I’m not saying we should write him off-just that he telegraphs messages that won’t play well nationally.
scottinnj
@bob h:
Also, too I think there is a very good chance Lautenberg will not run for re-election which will open the door for Cory Booker. I dont see any serious Dem opposition to Booker and he should win the Senate seat in a cakewalk in NJ. Booker has said he will decide soon if he is going to run for Gov and I think he will decide the Senate is the betterlace.
Cuppa Cabana
It’s not just about “liberals making fat jokes.” Christie really is about three cheeseburgers away from morbidly obese. When was the last time we had a fat president? That might be unfair and prejudiced and we might be a country of lipophobes (ironic, since about 2/3 of us are overweight or obese), but it’s also true that we don’t want to have a beer with a fattie.
gene108
I reserve judgement on Christie.
He’s riding on a high from actually doing his job after Sandy.
Bush, Sr. looked well nigh unbeatable after Desert Storm.
Who knows what can shake out between now and 2016, let alone 2013’s re-election campaign.
Christie’s biggest strength is the pain he’s inflicted on NJ has mostly been on the poor, so middle class folks don’t have a direct reason to loathe him.
Gindy51
@FlipYrWhig: Christie = Rex Ryan = smart Luca Brasi, no thanks. We already had Fredo (twice) and I don’t want any more Godfather characters for president.
khead
C’mon Cole. Admit it.
You like the guy because he’s gonna be the only candidate with a tire swing that fits you and/or Tunch.
HelloRochester
I love when Christie’s on Morning Ho because Mika clearly swoons. Like a woman chucking her panties at a Tom Jones concert swoons. I totally agree with JC on this one.
Alex S.
@Original Lee:
These are things I think about for fun. In my opinion, there were 3 contenders for ‘next-in-line’ after 2008: Romney, Huckabee and Palin. Huckabee could have won the nomination if he had run. He would have been a better Santorum, but he would have needed some support from big business. Palin took herself out, so it had to be Romney. However, there’s also the Bush dynasty which makes Jeb another contender. So it sort-of has to be him in 2012. But again, there is the former VP candidate, in this case Paul Ryan, and the runner-up of the primary contest, Santorum.

• Problem 1: List the contenders for 'next-in-line' after 2008 that Alex S. names in the comment thread above.

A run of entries
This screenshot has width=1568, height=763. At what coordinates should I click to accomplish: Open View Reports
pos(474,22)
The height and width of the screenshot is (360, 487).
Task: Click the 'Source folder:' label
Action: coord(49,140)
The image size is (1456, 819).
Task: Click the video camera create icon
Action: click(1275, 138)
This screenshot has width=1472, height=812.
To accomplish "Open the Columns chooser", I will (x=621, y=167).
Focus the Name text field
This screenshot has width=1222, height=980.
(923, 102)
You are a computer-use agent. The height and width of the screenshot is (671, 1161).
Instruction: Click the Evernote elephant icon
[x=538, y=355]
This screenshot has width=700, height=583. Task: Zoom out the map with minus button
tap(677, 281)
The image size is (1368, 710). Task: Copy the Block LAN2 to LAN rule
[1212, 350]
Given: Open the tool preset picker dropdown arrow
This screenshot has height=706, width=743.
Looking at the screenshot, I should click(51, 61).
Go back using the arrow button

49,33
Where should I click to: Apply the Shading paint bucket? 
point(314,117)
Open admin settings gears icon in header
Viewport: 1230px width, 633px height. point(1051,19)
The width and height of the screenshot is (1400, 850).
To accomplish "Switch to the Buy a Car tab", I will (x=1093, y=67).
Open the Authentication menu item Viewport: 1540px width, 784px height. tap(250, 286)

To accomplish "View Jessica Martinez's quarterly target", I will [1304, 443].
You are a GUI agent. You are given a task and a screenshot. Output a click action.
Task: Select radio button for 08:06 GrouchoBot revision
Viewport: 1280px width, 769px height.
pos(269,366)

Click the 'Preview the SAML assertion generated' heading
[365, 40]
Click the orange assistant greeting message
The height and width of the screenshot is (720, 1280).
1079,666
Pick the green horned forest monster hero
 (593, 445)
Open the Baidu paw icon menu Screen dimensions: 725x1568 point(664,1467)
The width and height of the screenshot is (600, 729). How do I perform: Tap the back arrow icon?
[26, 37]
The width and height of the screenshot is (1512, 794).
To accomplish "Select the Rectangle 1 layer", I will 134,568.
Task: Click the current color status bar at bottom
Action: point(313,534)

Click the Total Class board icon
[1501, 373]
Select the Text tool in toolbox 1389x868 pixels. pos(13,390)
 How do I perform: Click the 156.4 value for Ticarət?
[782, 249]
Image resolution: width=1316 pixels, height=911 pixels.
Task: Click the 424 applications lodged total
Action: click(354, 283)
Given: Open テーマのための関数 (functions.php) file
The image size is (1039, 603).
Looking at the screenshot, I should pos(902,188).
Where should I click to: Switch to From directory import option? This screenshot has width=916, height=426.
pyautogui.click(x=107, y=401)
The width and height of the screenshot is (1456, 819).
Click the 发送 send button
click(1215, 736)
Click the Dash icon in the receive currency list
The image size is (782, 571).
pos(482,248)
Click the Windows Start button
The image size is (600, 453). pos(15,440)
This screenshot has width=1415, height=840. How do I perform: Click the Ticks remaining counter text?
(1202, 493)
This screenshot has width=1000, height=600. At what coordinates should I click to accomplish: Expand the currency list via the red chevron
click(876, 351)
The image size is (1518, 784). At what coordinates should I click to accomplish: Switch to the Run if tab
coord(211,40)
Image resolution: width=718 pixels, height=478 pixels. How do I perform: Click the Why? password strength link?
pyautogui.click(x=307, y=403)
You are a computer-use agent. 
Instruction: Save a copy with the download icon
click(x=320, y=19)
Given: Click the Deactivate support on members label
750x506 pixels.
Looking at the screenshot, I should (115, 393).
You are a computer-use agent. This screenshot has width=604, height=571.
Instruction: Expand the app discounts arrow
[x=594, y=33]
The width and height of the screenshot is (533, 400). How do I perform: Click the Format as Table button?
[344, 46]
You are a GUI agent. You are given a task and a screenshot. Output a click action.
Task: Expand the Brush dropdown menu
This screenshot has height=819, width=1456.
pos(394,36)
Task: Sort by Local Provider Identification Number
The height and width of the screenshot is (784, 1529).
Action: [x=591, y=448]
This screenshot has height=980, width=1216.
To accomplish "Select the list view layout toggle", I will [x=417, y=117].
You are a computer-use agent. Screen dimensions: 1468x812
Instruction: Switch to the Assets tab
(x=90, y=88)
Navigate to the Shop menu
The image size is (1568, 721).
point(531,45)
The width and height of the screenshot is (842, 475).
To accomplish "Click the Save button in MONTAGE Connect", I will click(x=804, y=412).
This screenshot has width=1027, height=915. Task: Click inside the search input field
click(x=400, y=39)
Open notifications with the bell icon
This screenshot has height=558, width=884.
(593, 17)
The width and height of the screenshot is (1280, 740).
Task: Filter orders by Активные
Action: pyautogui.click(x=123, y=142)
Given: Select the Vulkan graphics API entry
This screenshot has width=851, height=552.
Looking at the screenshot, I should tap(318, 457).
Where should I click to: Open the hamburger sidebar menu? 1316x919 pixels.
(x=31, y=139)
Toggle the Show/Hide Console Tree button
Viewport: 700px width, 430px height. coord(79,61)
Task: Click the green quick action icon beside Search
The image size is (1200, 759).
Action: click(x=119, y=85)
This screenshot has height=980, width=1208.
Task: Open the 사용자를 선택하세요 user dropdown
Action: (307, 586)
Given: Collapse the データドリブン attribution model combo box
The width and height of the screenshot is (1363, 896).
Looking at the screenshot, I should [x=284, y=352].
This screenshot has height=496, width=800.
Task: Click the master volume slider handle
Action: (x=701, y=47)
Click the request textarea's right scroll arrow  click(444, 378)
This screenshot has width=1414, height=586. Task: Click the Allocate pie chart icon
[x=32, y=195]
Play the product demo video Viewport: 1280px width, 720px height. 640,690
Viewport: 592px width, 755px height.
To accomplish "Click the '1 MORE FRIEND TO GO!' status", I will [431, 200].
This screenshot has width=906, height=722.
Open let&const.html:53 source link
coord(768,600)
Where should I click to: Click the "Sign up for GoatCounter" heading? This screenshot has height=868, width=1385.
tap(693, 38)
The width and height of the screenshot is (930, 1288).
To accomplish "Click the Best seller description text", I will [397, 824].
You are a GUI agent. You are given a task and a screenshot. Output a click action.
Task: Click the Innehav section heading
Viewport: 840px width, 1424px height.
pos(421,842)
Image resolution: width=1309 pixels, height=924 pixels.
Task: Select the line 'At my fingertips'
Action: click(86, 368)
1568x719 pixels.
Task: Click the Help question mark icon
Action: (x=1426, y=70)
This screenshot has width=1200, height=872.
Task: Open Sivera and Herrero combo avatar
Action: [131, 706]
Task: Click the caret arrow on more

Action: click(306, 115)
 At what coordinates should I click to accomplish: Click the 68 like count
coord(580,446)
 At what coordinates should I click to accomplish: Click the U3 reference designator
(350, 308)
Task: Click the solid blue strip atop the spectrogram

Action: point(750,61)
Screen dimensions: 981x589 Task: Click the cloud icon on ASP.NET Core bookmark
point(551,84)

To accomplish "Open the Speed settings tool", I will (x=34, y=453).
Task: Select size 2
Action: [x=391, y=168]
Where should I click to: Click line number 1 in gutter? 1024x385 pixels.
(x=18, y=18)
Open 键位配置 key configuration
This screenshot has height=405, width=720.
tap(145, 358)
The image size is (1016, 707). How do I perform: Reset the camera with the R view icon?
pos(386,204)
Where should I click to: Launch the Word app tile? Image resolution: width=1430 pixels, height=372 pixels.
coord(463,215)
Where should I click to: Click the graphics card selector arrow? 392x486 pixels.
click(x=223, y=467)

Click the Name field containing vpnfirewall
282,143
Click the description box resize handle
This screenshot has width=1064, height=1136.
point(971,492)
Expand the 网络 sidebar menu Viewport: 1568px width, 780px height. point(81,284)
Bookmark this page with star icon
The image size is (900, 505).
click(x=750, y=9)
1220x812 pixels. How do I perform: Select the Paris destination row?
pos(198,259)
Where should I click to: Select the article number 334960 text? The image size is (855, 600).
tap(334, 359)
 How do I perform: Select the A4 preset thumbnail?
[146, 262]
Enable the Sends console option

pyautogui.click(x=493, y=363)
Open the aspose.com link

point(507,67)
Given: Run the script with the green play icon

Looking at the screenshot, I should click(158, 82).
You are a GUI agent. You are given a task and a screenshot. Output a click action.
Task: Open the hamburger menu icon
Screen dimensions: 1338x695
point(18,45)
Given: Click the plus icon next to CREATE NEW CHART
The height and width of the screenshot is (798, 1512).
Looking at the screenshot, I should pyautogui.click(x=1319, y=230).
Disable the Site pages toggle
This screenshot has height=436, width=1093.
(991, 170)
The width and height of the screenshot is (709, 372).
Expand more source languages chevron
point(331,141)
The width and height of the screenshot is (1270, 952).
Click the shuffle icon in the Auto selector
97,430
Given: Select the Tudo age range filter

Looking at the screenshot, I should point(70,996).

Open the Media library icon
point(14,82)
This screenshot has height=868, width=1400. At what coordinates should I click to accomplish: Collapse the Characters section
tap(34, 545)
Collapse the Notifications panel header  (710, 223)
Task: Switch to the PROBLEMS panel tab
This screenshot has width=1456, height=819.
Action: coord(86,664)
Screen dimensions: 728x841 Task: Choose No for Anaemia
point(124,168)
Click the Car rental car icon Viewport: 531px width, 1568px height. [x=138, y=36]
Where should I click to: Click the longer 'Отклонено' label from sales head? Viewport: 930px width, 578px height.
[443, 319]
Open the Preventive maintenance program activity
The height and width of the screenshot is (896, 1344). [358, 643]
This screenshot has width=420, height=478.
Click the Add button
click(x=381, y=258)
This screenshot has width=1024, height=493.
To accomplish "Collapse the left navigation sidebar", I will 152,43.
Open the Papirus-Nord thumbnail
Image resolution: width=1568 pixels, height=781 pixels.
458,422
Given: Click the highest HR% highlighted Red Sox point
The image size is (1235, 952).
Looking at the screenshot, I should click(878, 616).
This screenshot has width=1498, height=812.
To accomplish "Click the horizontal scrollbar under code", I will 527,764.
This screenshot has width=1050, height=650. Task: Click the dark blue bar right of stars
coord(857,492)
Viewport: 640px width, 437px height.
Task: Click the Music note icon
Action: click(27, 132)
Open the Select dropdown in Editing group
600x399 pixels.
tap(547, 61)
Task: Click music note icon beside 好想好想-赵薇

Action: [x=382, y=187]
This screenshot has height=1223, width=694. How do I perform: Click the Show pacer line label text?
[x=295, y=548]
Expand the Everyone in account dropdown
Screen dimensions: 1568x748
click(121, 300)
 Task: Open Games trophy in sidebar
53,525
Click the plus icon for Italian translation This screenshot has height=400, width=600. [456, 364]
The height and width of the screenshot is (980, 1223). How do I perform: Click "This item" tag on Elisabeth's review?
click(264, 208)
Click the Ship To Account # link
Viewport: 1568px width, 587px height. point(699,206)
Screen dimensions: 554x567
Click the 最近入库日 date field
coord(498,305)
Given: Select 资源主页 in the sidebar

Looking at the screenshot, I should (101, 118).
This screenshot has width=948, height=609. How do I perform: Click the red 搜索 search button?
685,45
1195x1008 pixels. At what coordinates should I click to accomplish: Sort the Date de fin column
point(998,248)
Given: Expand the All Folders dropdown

• Problem 2: Give the entries as a JSON list of strings, one string per line and no blank lines, from the line with "How do I perform: Select the A4" to the line with "I will 527,764.".

• Correct response 1: Romney, Huckabee, Palin

• Correct response 2:
[
  " How do I perform: Select the A4 preset thumbnail?",
  "[146, 262]",
  "Enable the Sends console option",
  "pyautogui.click(x=493, y=363)",
  "Open the aspose.com link",
  "point(507,67)",
  "Given: Run the script with the green play icon",
  "Looking at the screenshot, I should click(158, 82).",
  "You are a GUI agent. You are given a task and a screenshot. Output a click action.",
  "Task: Open the hamburger menu icon",
  "Screen dimensions: 1338x695",
  "point(18,45)",
  "Given: Click the plus icon next to CREATE NEW CHART",
  "The height and width of the screenshot is (798, 1512).",
  "Looking at the screenshot, I should pyautogui.click(x=1319, y=230).",
  "Disable the Site pages toggle",
  "This screenshot has height=436, width=1093.",
  "(991, 170)",
  "The width and height of the screenshot is (709, 372).",
  "Expand more source languages chevron",
  "point(331,141)",
  "The width and height of the screenshot is (1270, 952).",
  "Click the shuffle icon in the Auto selector",
  "97,430",
  "Given: Select the Tudo age range filter",
  "Looking at the screenshot, I should point(70,996).",
  "Open the Media library icon",
  "point(14,82)",
  "This screenshot has height=868, width=1400. At what coordinates should I click to accomplish: Collapse the Characters section",
  "tap(34, 545)",
  "Collapse the Notifications panel header  (710, 223)",
  "Task: Switch to the PROBLEMS panel tab",
  "This screenshot has width=1456, height=819.",
  "Action: coord(86,664)",
  "Screen dimensions: 728x841 Task: Choose No for Anaemia",
  "point(124,168)",
  "Click the Car rental car icon Viewport: 531px width, 1568px height. [x=138, y=36]",
  "Where should I click to: Click the longer 'Отклонено' label from sales head? Viewport: 930px width, 578px height.",
  "[443, 319]",
  "Open the Preventive maintenance program activity",
  "The height and width of the screenshot is (896, 1344). [358, 643]",
  "This screenshot has width=420, height=478.",
  "Click the Add button",
  "click(x=381, y=258)",
  "This screenshot has width=1024, height=493.",
  "To accomplish \"Collapse the left navigation sidebar\", I will 152,43.",
  "Open the Papirus-Nord thumbnail",
  "Image resolution: width=1568 pixels, height=781 pixels.",
  "458,422",
  "Given: Click the highest HR% highlighted Red Sox point",
  "The image size is (1235, 952).",
  "Looking at the screenshot, I should click(878, 616).",
  "This screenshot has width=1498, height=812.",
  "To accomplish \"Click the horizontal scrollbar under code\", I will 527,764."
]